2. A high temperature superconducting magnetic levitation track with cooling system according to claim 1 wherein the cooling pipes are round or square pipes, two or more, each cooling pipe being arranged in rows in the through holes.

3. The high-temperature superconductive magnetic levitation track with cooling system according to claim 1, wherein the track bottom plate is provided with a row of bolt through holes near the inner side of the track beam, and the row of bolt through holes is arranged in parallel with the track beam.

4. A high temperature superconducting magnetic levitation railway with a cooling system according to any of claims 1-3, wherein the permanent magnet is integrally formed in a rectangular parallelepiped plate-like structure having the same cross section as the raceway surface and is fixedly connected to the raceway surface by magnetic attraction force.

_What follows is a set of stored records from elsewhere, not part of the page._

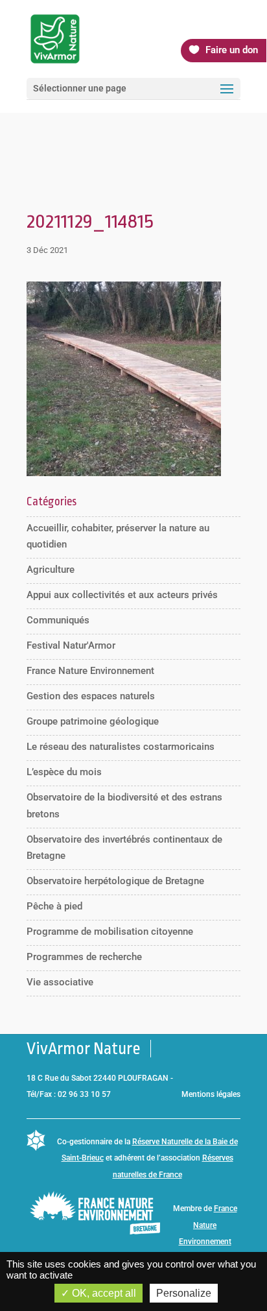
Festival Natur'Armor (71, 645)
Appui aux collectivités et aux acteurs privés (122, 595)
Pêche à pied (54, 906)
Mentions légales (210, 1094)
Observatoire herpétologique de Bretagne (115, 881)
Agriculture (51, 569)
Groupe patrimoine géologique (93, 721)
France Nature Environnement (90, 671)
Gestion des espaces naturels (91, 696)
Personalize (183, 1293)
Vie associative (60, 982)
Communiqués (58, 620)
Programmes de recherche (84, 957)
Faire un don (231, 50)
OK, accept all (102, 1293)
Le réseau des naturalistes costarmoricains (121, 746)
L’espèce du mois (64, 772)
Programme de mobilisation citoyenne (110, 931)
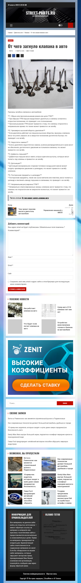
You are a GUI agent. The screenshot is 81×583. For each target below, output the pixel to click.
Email (10, 265)
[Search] (65, 25)
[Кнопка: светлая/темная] (60, 25)
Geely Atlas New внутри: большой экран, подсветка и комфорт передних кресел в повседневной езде (49, 480)
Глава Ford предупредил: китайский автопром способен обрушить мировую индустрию (15, 497)
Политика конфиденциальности (34, 573)
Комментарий (14, 230)
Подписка (70, 25)
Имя (10, 257)
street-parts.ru (40, 13)
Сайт (9, 274)
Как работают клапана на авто (15, 310)
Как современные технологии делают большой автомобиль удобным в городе (39, 423)
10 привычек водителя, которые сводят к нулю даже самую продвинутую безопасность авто (15, 480)
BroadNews (48, 578)
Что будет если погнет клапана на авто (15, 326)
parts (11, 51)
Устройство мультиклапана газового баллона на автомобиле (49, 326)
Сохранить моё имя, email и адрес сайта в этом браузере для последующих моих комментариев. (40, 283)
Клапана (11, 40)
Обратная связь (51, 573)
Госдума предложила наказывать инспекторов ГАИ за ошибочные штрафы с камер (49, 497)
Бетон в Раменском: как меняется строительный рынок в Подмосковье (36, 419)
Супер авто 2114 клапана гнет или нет (49, 310)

5. A method of operating a magnetic levitation train, characterized in that it is implemented using a high-temperature superconducting magnetic levitation track with a cooling system according to any of claims 1-4, comprising the steps of:

s1: detecting the train and the high-temperature superconductive magnetic levitation track with the cooling system before the train runs, and then transferring the train to the high-temperature superconductive magnetic levitation track with the cooling system to finish preparation before departure;

s2: the high-temperature superconductor is cooled, so that the high-temperature superconductor and a permanent magnet arranged on a track surface generate opposite magnetic poles, and repulsive force is generated to offset the gravity direction of the train, so that the train is suspended on the track surface for a certain distance;

s3: after the train is suspended and kept stable, the magnetic field generated by the linear motor rotor interacts with the linear motor rotor arranged at the bottom of the train to generate electromagnetic force driving force to push the running and braking of the train, and meanwhile, the linear motor rotor is cooled and radiated through a cooling pipe arranged inside a linear motor rotor support;

s4: when the train is started, a gradually-amplified current is applied to the linear motor rotor, so that the linear motor rotor and the linear electronic rotor generate a gradually-increased forward driving force, and after the train stably runs, a smaller current is applied to the linear motor rotor, so that the forward driving force generated by the linear motor rotor and the induction plate can offset the resistance born by the running of the train, and the normal running of the train is ensured; when the train is about to enter a station, a gradually-reduced reverse current is applied to the linear motor rotor, so that the linear motor rotor and the induction plate generate a gradually-reduced backward driving force, and the train is helped to perform deceleration braking;

s5: after the train is braked slowly, the temperature of the high-temperature superconductor arranged on the train bottom plate is gradually increased, so that the high-temperature superconductor can slowly and stably descend until stopping is completed.